(WHAT YOU NEED TO DO):
Output, exactly as written, the lines below from the one that has "The width and height of the screenshot is (1030, 707)." through the one that has "You are a computer-use agent. This"; nothing else, and no pictures.

Stored items

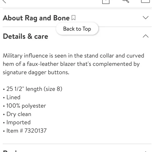152x152 pixels.
Task: Tap the Dry clean bullet item
Action: coord(17,114)
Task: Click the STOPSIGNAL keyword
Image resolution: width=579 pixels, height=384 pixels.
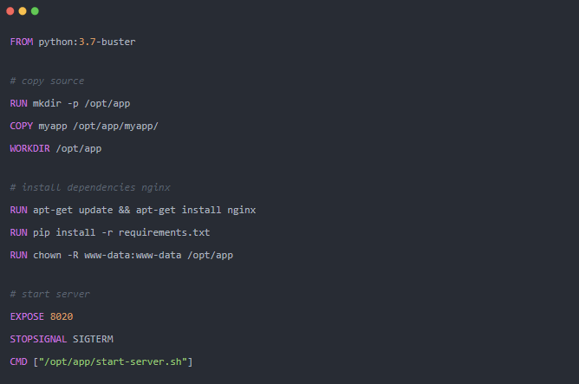Action: [x=36, y=338]
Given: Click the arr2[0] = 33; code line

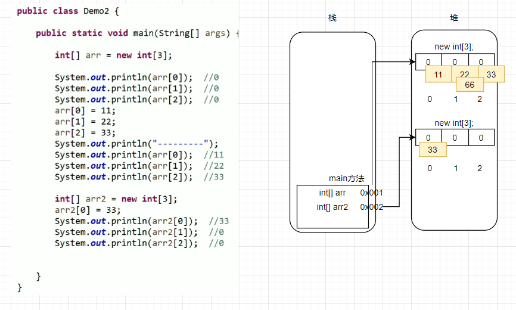Looking at the screenshot, I should coord(87,210).
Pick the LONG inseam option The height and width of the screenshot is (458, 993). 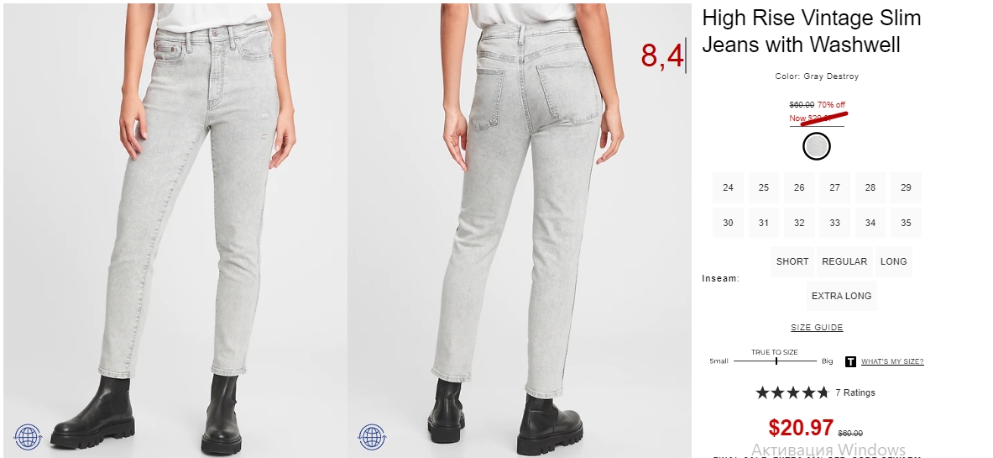coord(894,261)
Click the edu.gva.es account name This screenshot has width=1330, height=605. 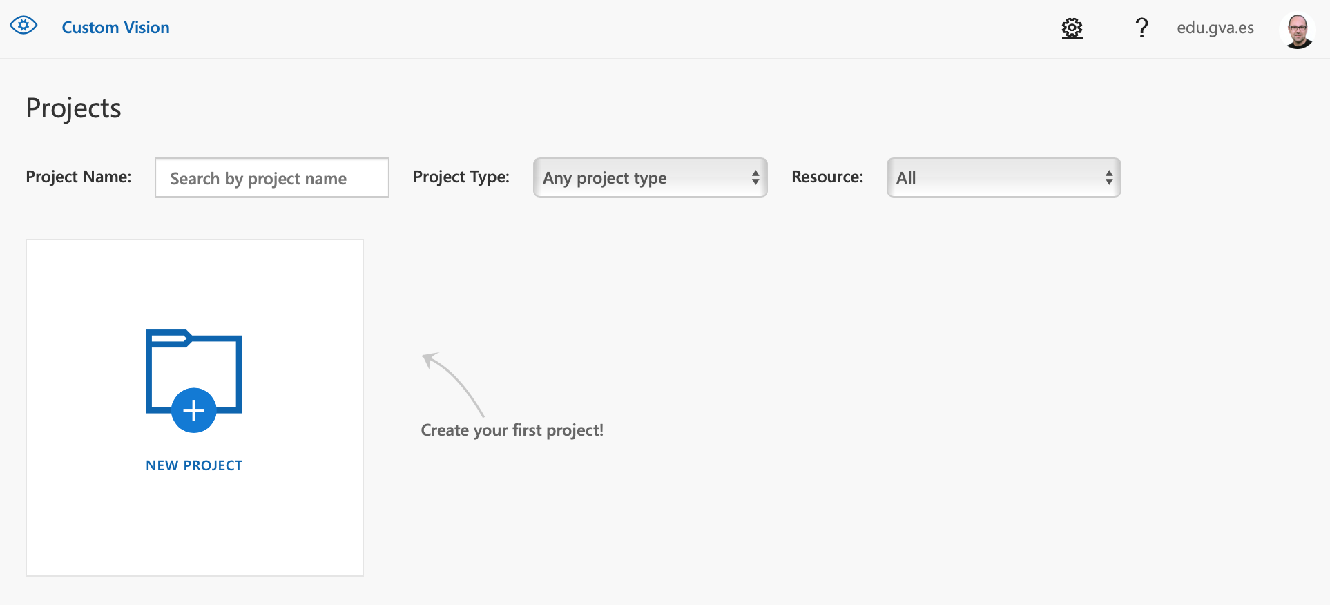1215,28
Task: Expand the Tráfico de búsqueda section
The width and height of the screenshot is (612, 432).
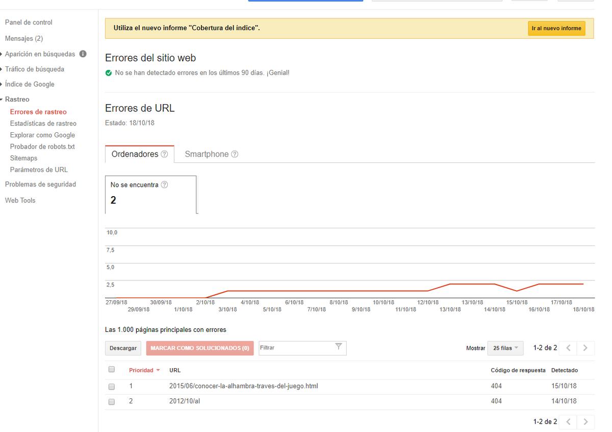Action: coord(34,69)
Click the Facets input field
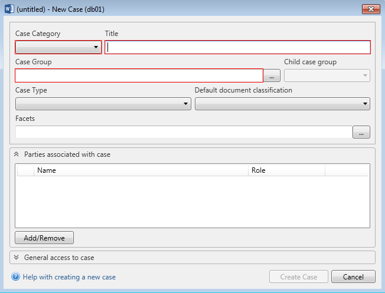Viewport: 385px width, 293px height. [x=183, y=132]
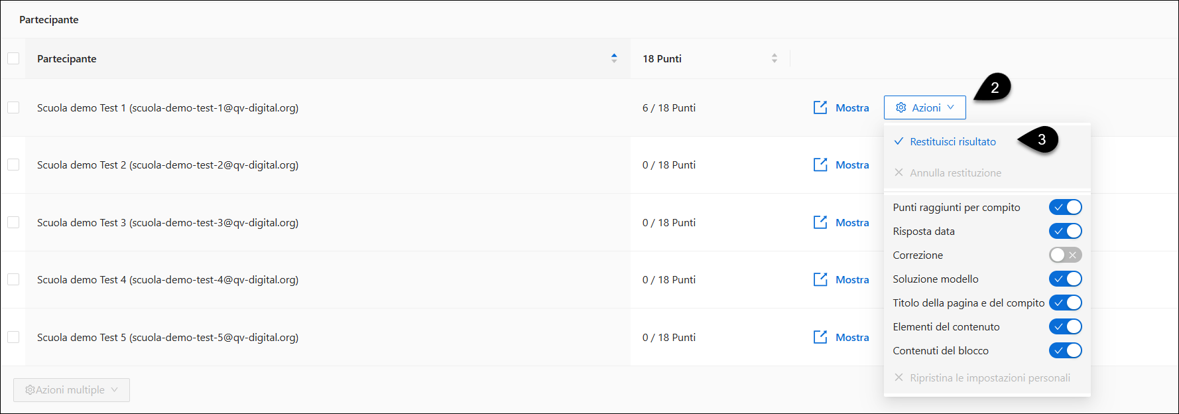This screenshot has width=1179, height=414.
Task: Click the open icon beside Test 2
Action: click(820, 165)
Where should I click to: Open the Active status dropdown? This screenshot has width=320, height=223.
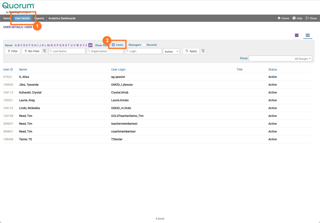[x=171, y=51]
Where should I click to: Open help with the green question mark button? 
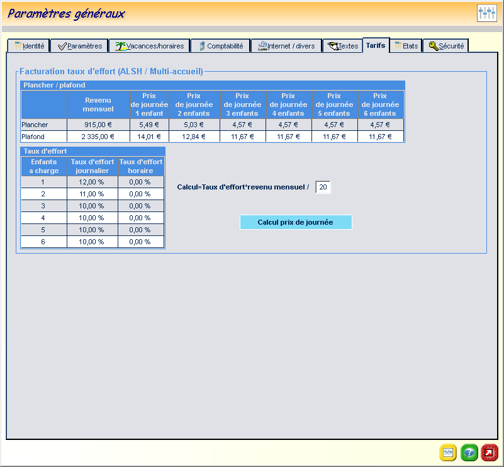(469, 452)
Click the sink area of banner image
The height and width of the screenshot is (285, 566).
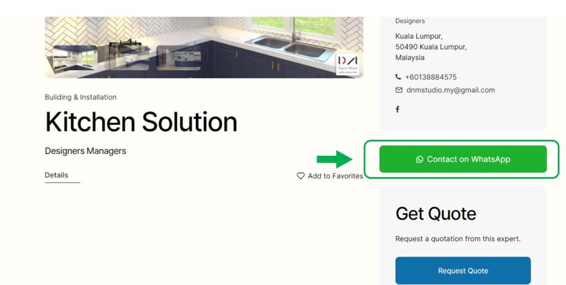[x=291, y=47]
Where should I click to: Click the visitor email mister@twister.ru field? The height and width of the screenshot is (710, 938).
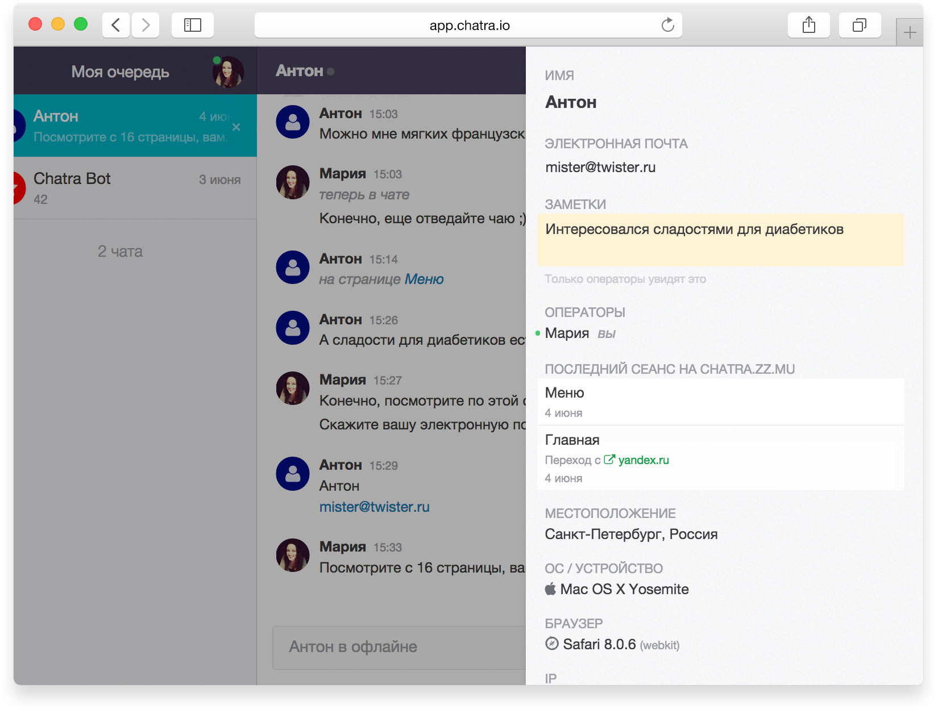(600, 168)
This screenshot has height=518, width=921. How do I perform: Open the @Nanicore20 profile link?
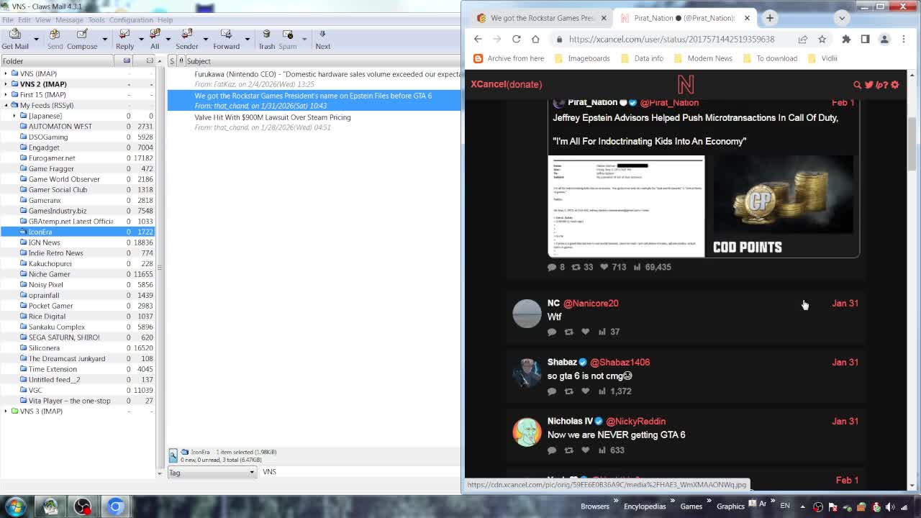pyautogui.click(x=591, y=303)
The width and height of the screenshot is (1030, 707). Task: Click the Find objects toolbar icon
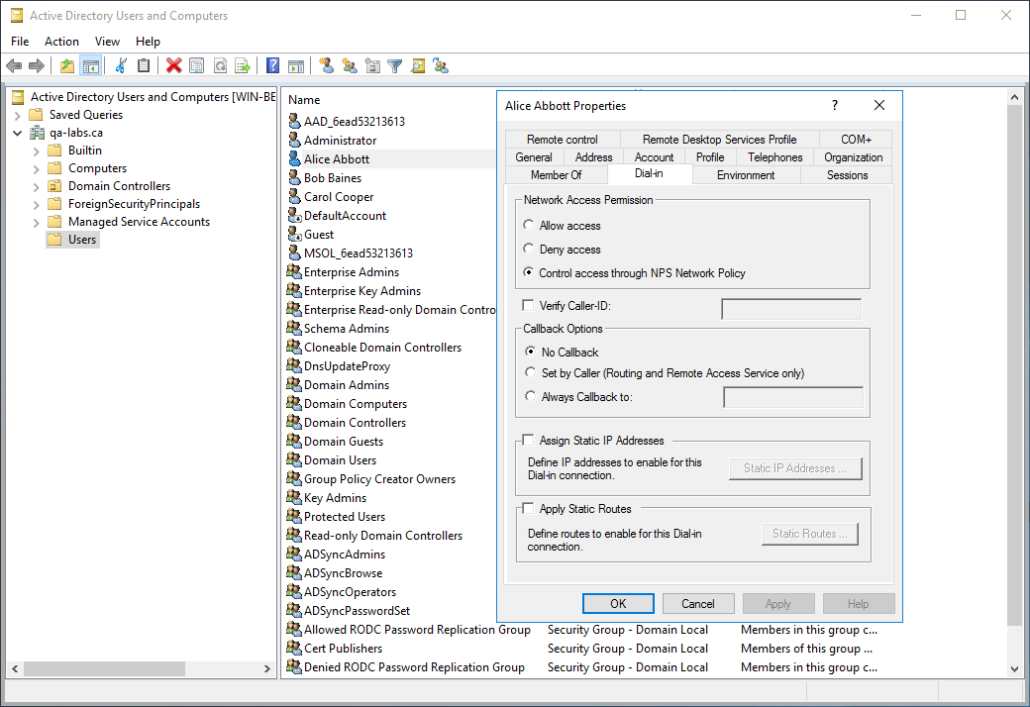(x=418, y=66)
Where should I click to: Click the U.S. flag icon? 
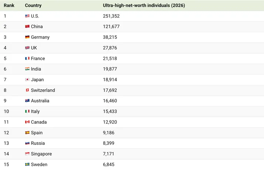pos(27,16)
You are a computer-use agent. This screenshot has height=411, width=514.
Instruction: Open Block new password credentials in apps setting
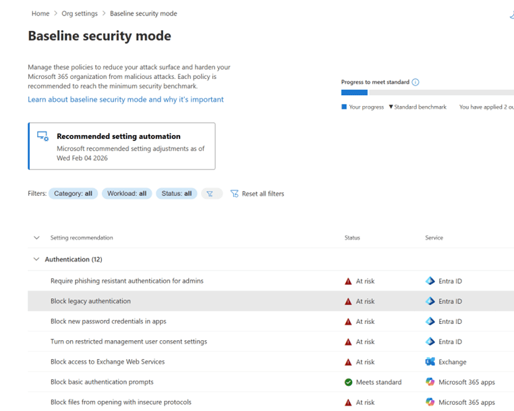[108, 321]
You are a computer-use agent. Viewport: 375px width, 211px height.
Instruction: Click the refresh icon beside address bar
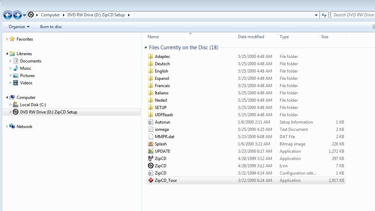[x=324, y=15]
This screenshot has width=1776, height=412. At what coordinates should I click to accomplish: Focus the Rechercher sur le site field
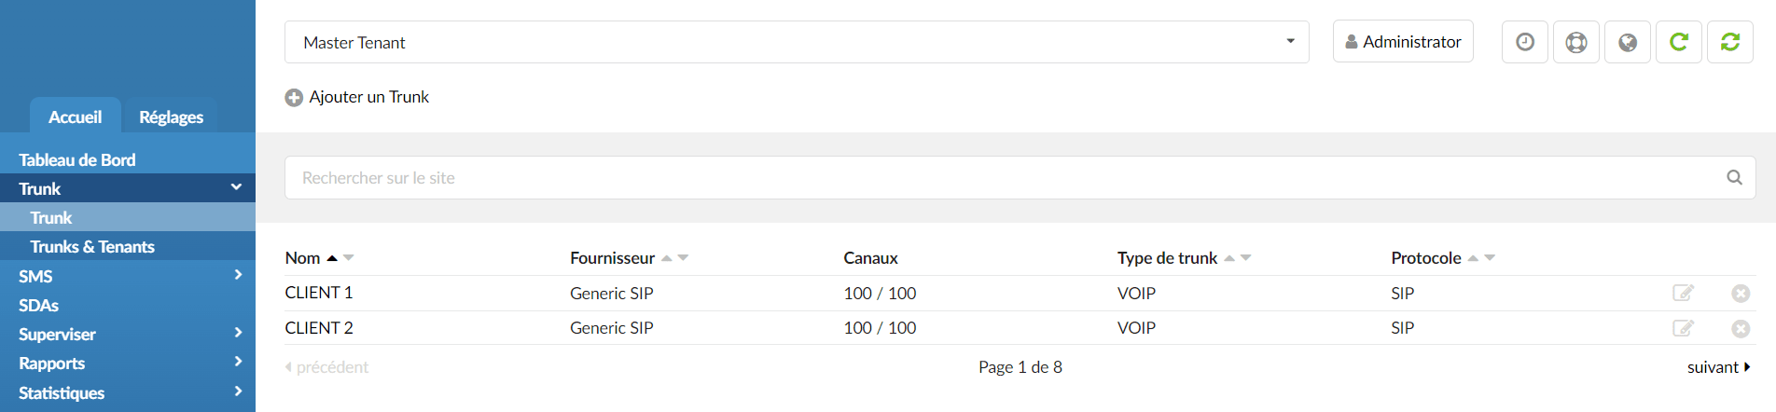click(x=1020, y=177)
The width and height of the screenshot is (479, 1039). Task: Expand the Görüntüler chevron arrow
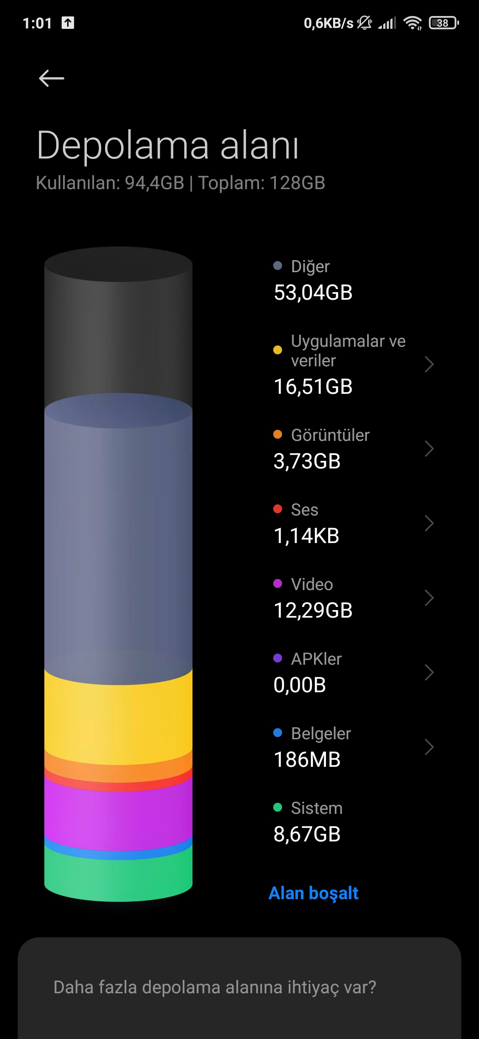tap(428, 448)
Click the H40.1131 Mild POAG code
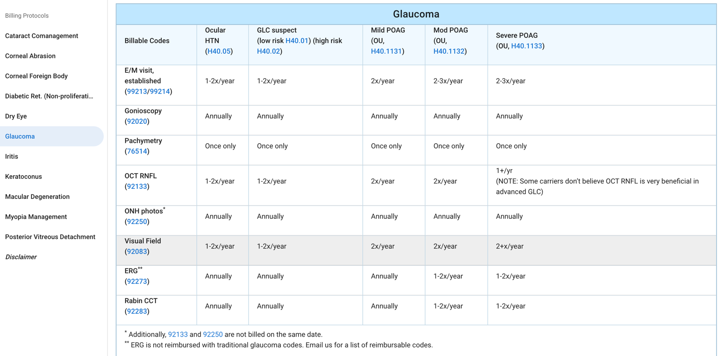Viewport: 723px width, 356px height. pyautogui.click(x=386, y=51)
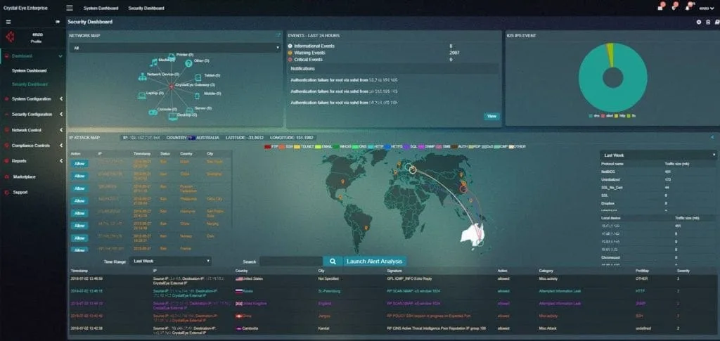
Task: Select Security Dashboard in the sidebar
Action: tap(30, 84)
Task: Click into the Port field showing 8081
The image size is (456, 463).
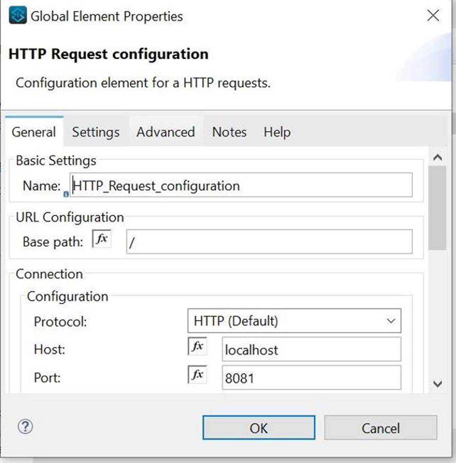Action: coord(311,378)
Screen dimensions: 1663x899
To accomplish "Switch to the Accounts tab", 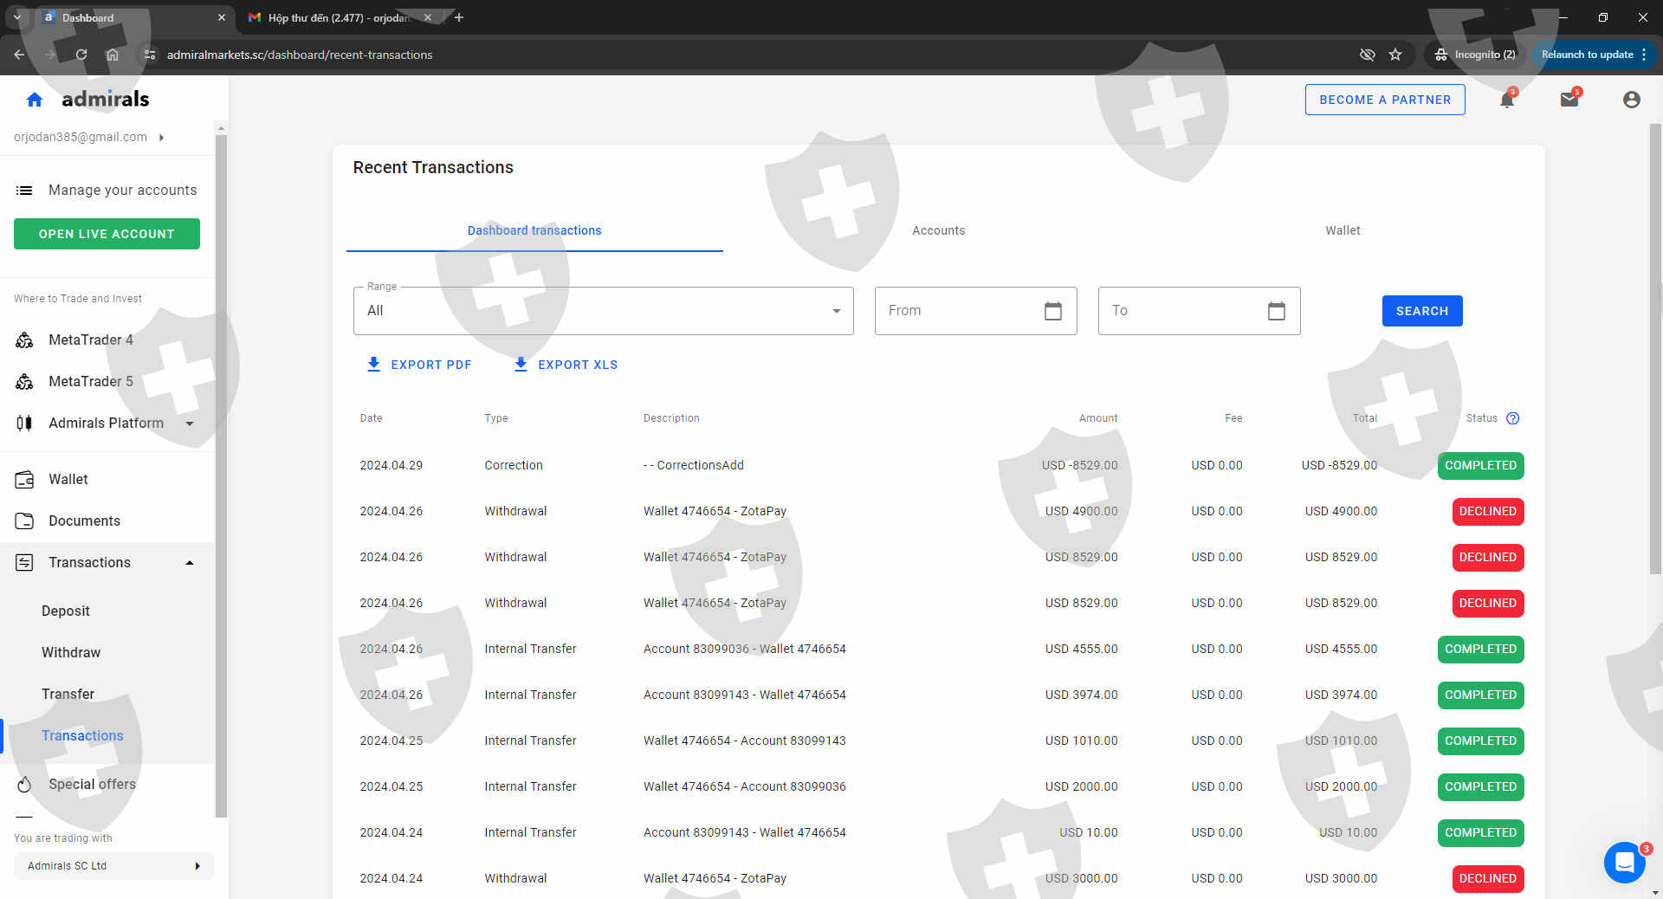I will (938, 230).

(ANSWER SPACE):
The width and height of the screenshot is (1030, 707). Task: Click the Find objects toolbar icon
(x=418, y=66)
Where should I click to: Click the U.S. flag icon? 
pos(27,16)
You are a computer-use agent. This screenshot has height=411, width=514.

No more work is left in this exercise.